[cryptography] Quality of HAVEGE algorithm for entropy?

Stephan Mueller smueller at chronox.de
Fri Nov 29 05:48:29 EST 2013


Am Freitag, 29. November 2013, 11:22:29 schrieb Joachim Strömbergson:

Hi Joachim,

> Aloha!
> 
> Stephan Mueller wrote:
> > I am doing a lot of research in this area these days. If you imply
> > that main storage means RAM outside the caches, I think your
> > statement is not entirely correct.
> 
> Yes, main store is RAM.
> 
> >> From the first rounds of testing, I think I see the following:
> [...]
> 
> What CPU is this? From your description it sounds to me like a x86,

Indeed: Intel Core i7 2nd gen.

> modern high performance CPU with instructions that has different cycle
> times and multiple levels of caches. On these types of CPUs, yes you
> don't need to hit main memory to get execution time variance.

Good, then we are on the same page
> 
> What I was trying to say is that Havege running on MCUs (AVR, AVR32,
> PIC, PIC32, ARM Cortex M0 etc) where instructions in general takes the
> same number of cycles to execute and where caches are few (few levels),
> have simple or even no replacement policy (it is done by SW control),
> the assumptions in Havege is not really present. And that this change in
> physical setup _should_ affect the variance measured. But again, I
> haven't tested it yet.

My RNG should runs there as well and I see variations without all this 
magic in HAVEGEd.
> 
> > - disabling the caches completely introduces massive variations
> 
> That is interesting. For a sequence of the same type of instructions?

Yes, if you even just call rdtsc twice immediately after each other and 
print out the delta, that delta fluctuates massively. My bare metal tester 
produces a histogramm with 25 slots. Typically all 25 slots are filled 
when creating such a delta for about 10,000 rounds.
> 
> > ==> My current hunch is that the differences in the clock speeds that
> > 
> >  drive the CPU versus the clock speed driving the memory locations
> > 
> > that you access (either for instruction or data fetches) are the key
> > driver of variations.
> 
> It's more of a clock descynchronization effect?

Not sure how you exactly define that term, but I think the core issue is 
the non-synchronized clocks for the CPU and the RAM.
> 
> > I do not concur here, because even IF the VM host does some RDTSC
> > emulation, the emulation code is subject to the fundamental jitter
> > problem outlined above. Hence, I do not think that the jitter can be
> > eliminated by virtualization.

» **RECORDS**
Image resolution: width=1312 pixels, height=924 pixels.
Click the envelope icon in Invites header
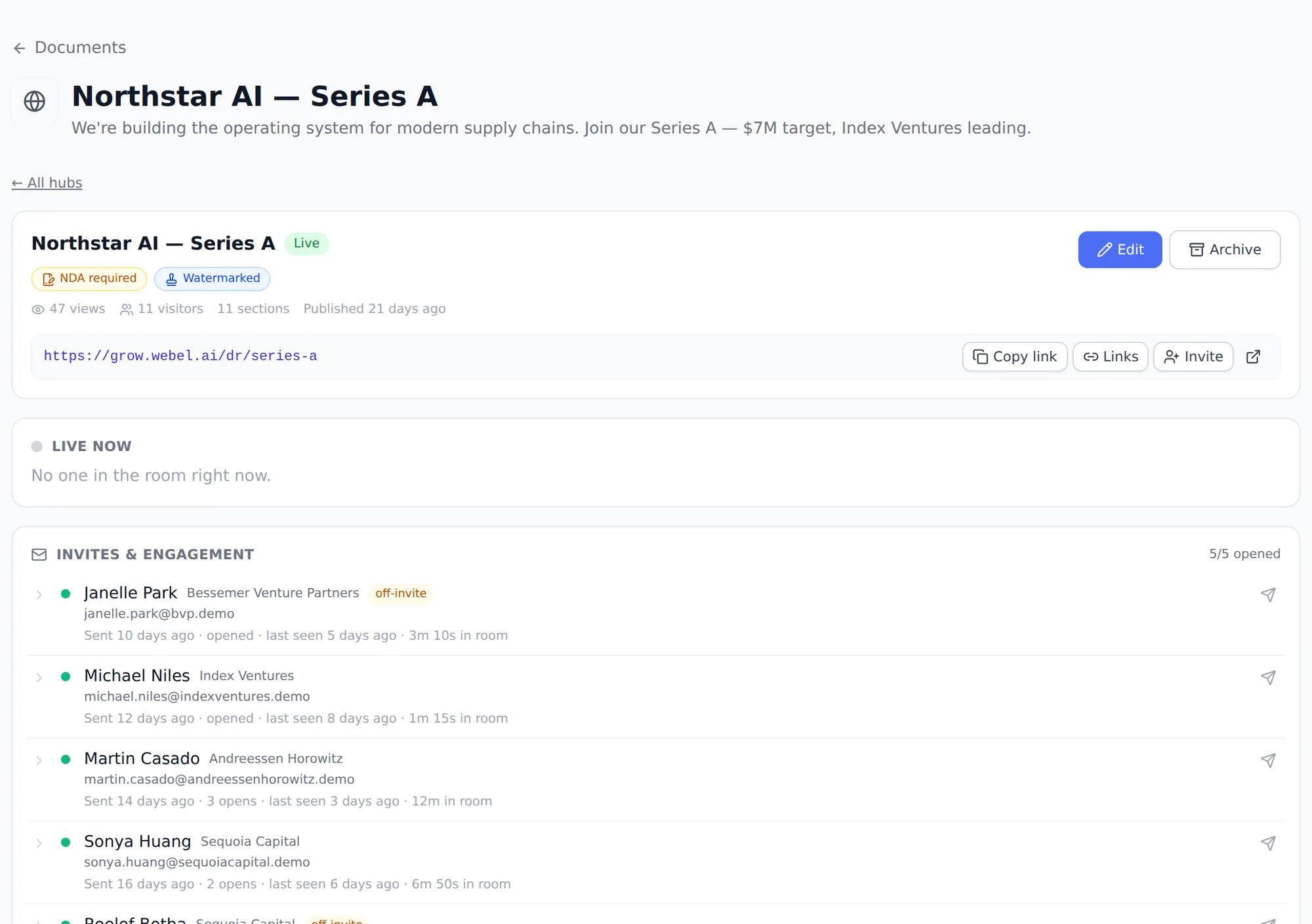(39, 555)
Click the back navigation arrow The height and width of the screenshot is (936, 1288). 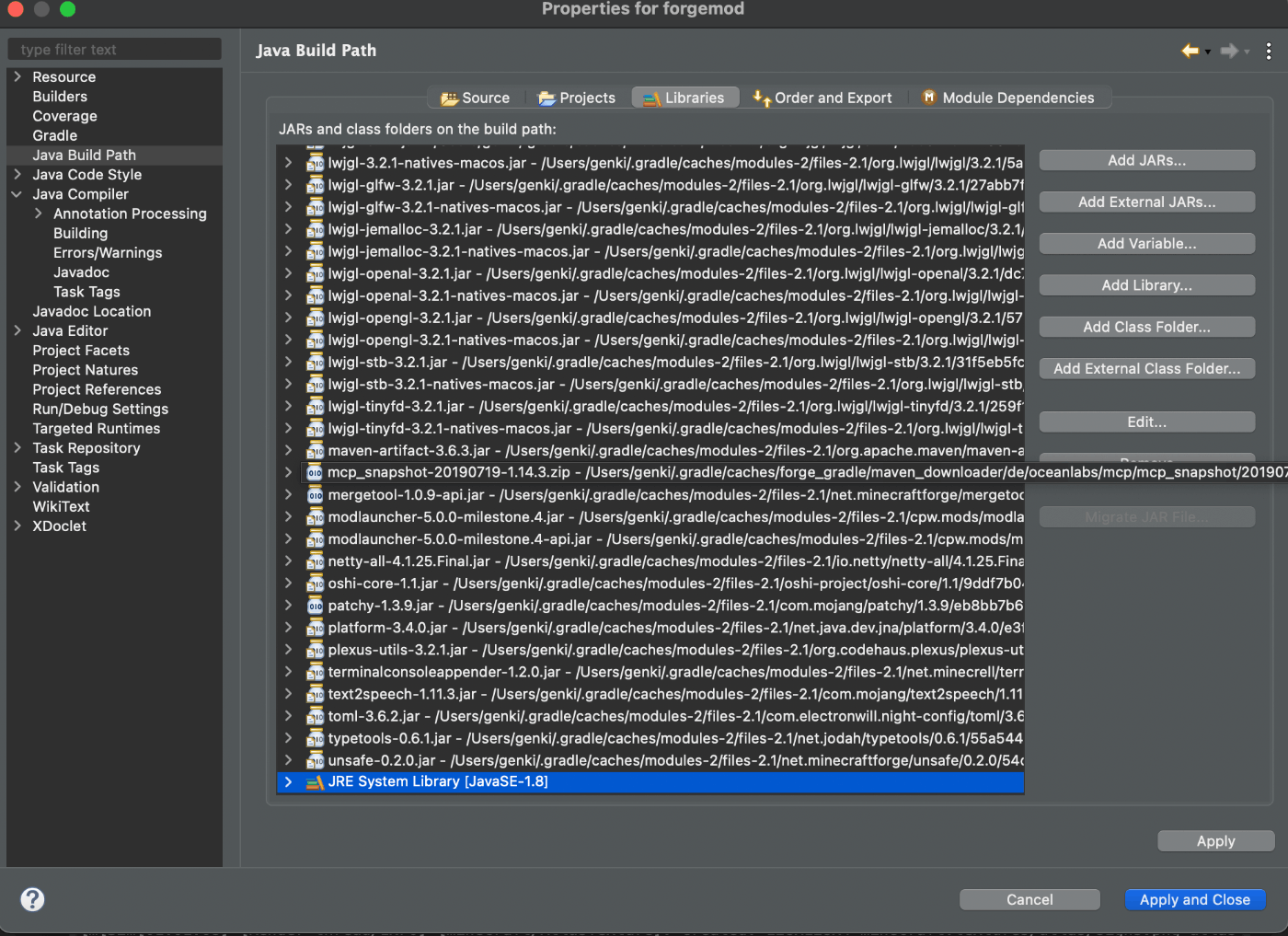pos(1190,51)
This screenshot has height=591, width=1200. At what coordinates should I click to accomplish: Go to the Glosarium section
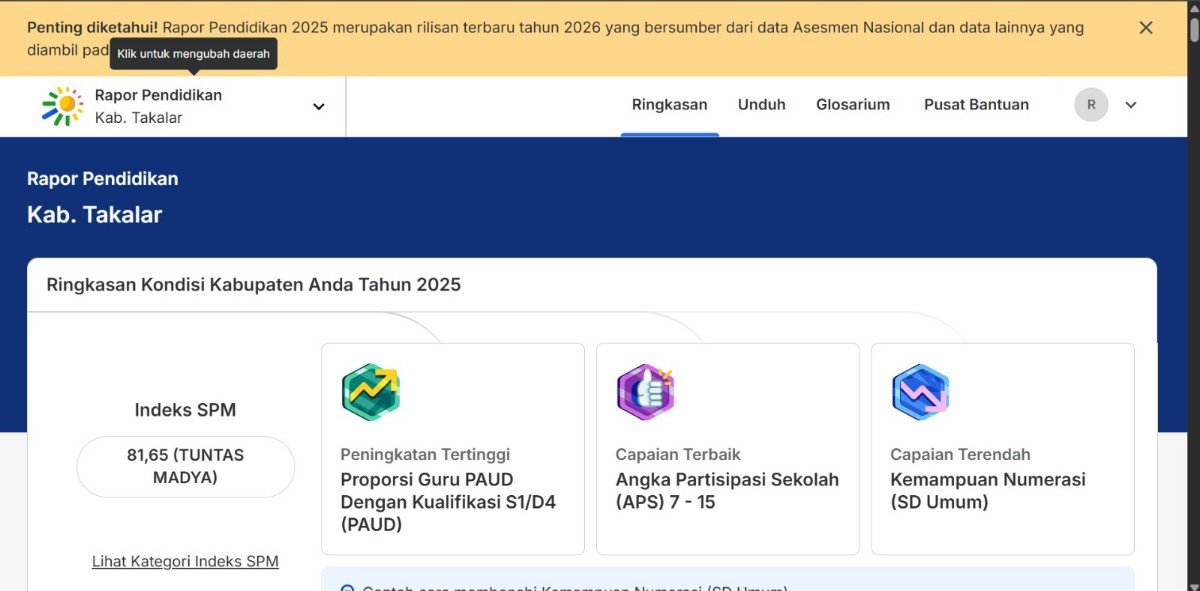852,104
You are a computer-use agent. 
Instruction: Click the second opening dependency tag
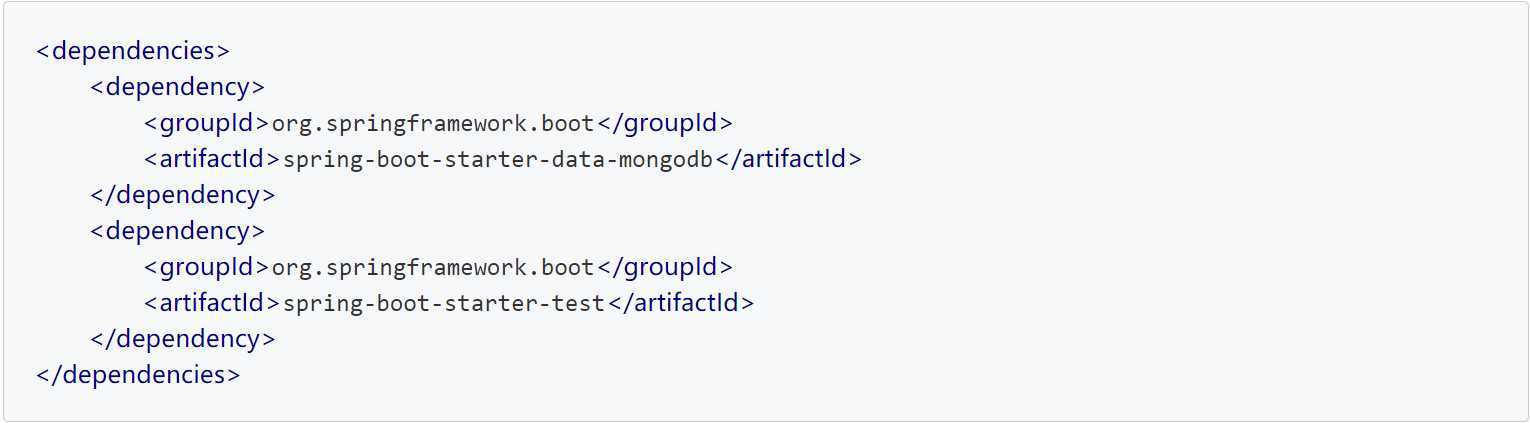[177, 231]
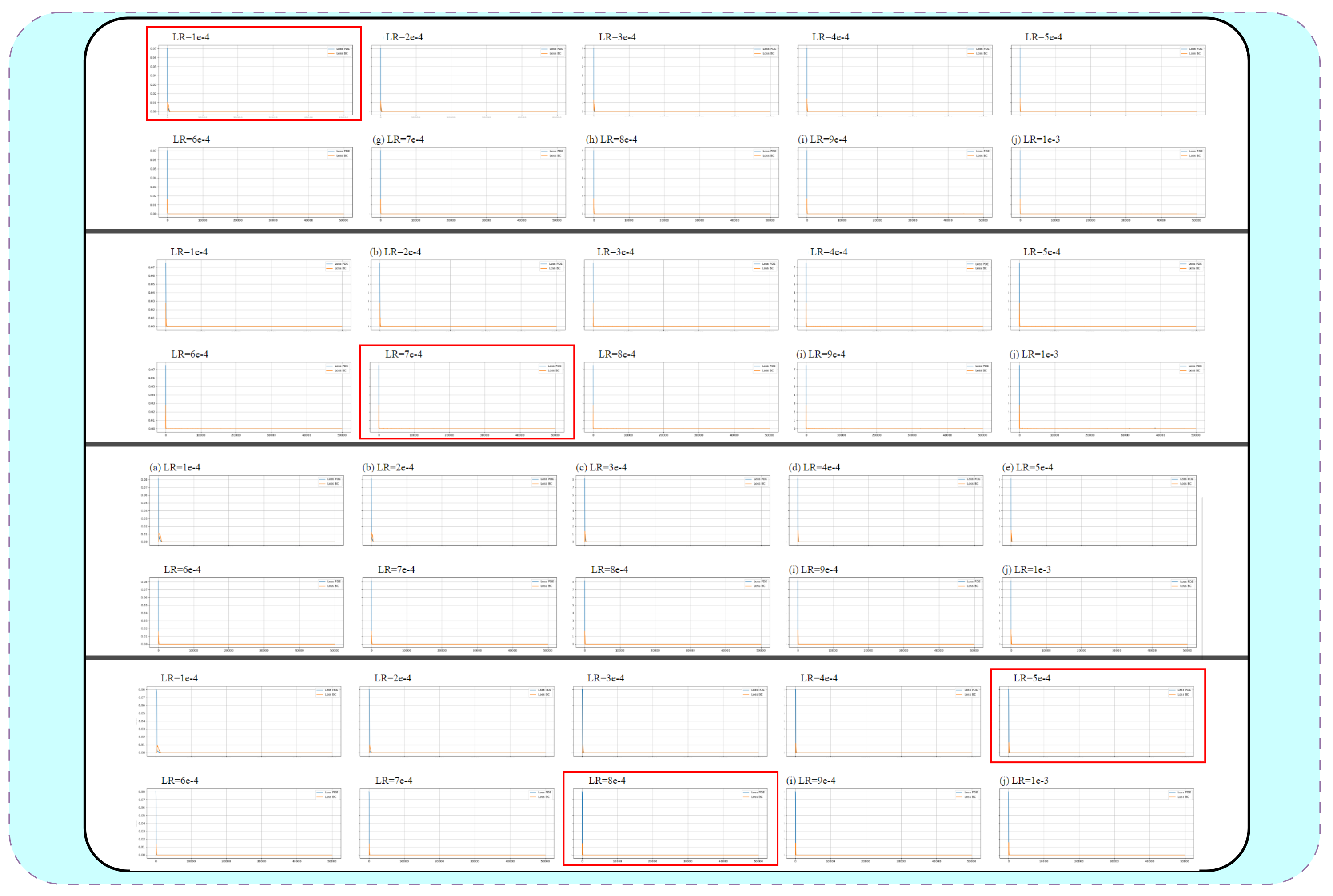Click the plot under the "(e) LR=5e-4" caption
The width and height of the screenshot is (1333, 896).
pos(1099,510)
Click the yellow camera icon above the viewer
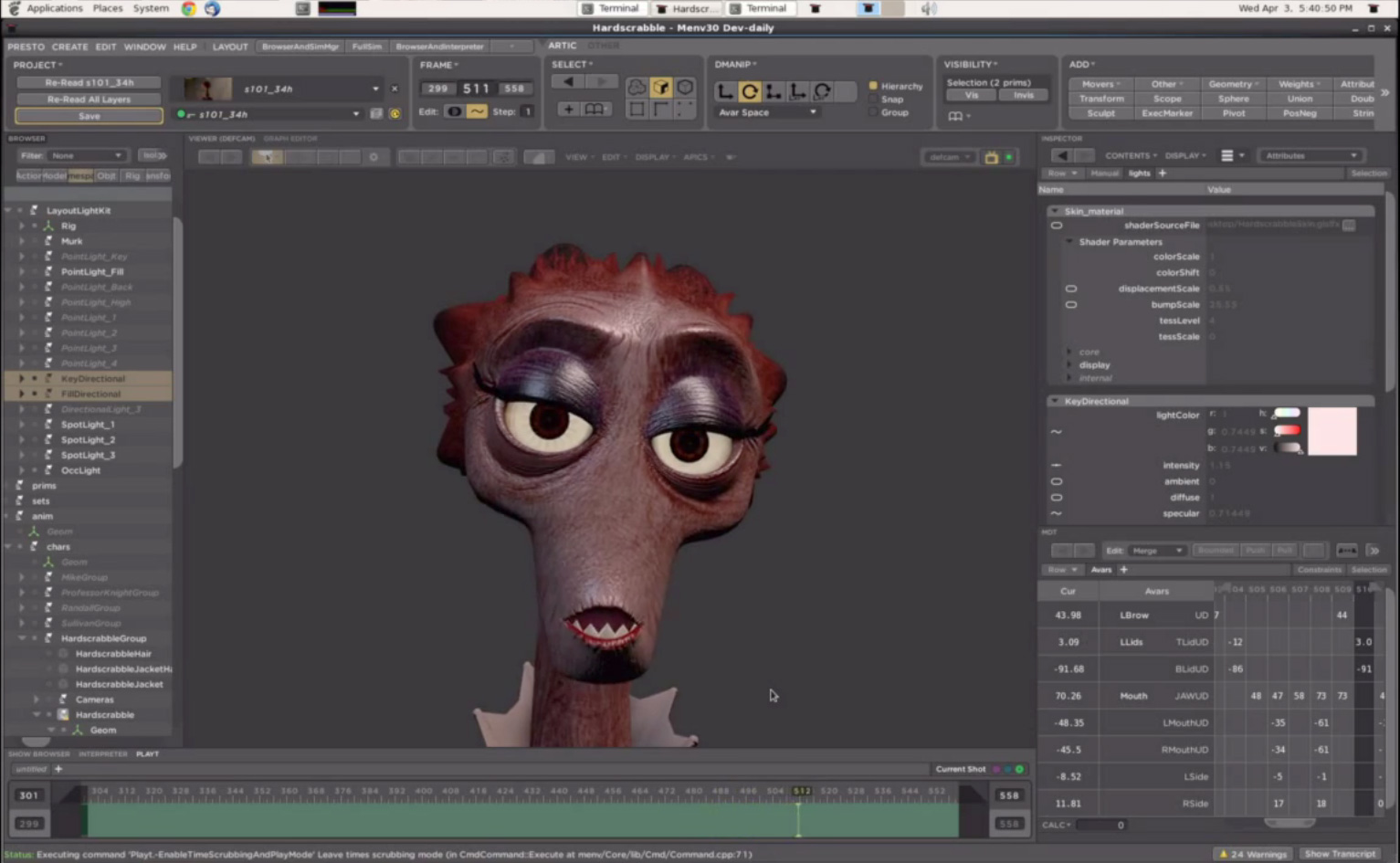 click(992, 156)
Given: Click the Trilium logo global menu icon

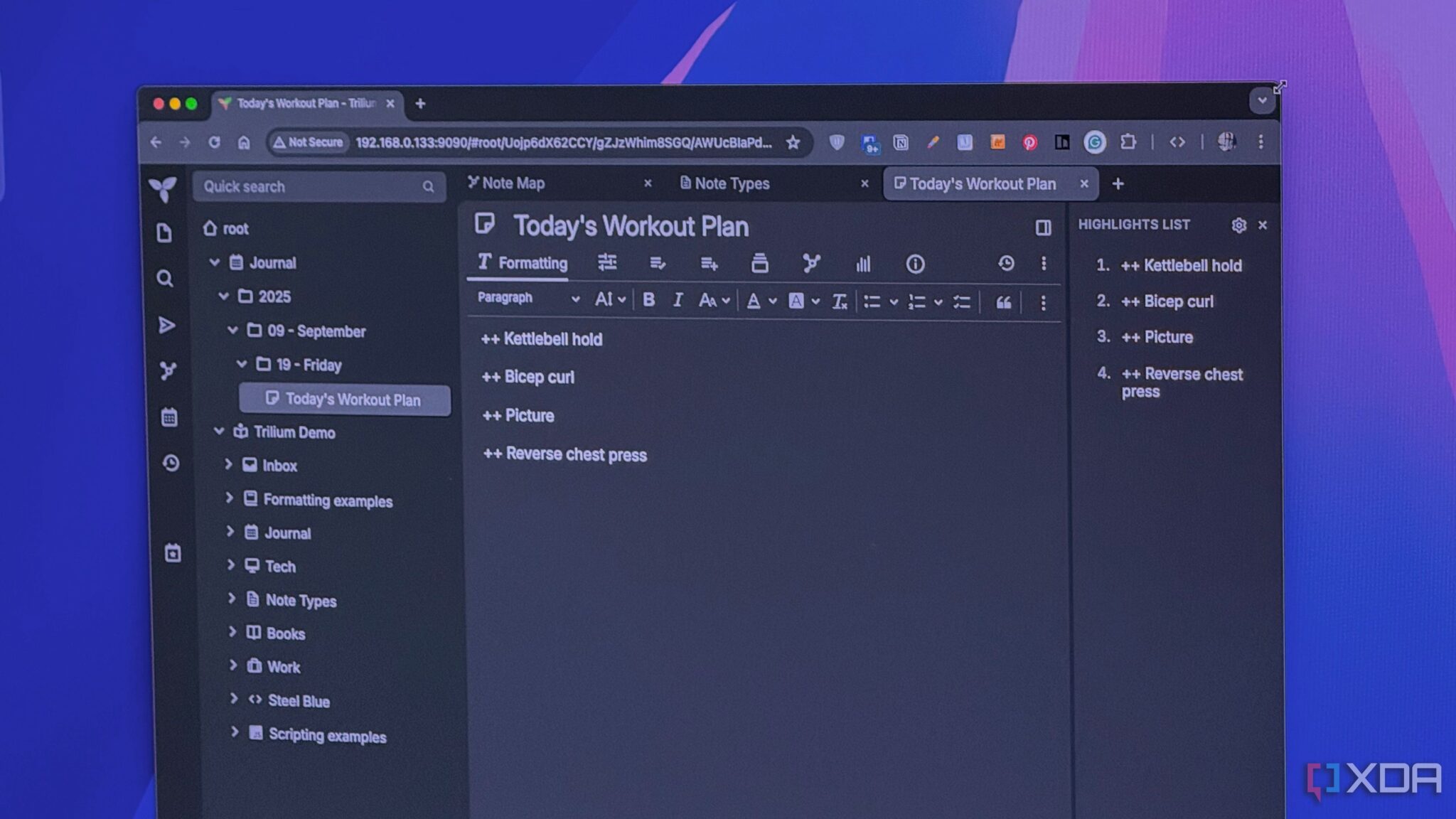Looking at the screenshot, I should 163,188.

» **JOB**
Copy the stretch of the HAVEGE entropy thread from "Am Freitag, 29." through "not entirely correct.", substituting "main memory" for "main storage".

» **RESULT FOR THIS EXERCISE**
Am Freitag, 29. November 2013, 11:22:29 schrieb Joachim Strömbergson:

Hi Joachim,

> Aloha!
> 
> Stephan Mueller wrote:
> > I am doing a lot of research in this area these days. If you imply
> > that main memory means RAM outside the caches, I think your
> > statement is not entirely correct.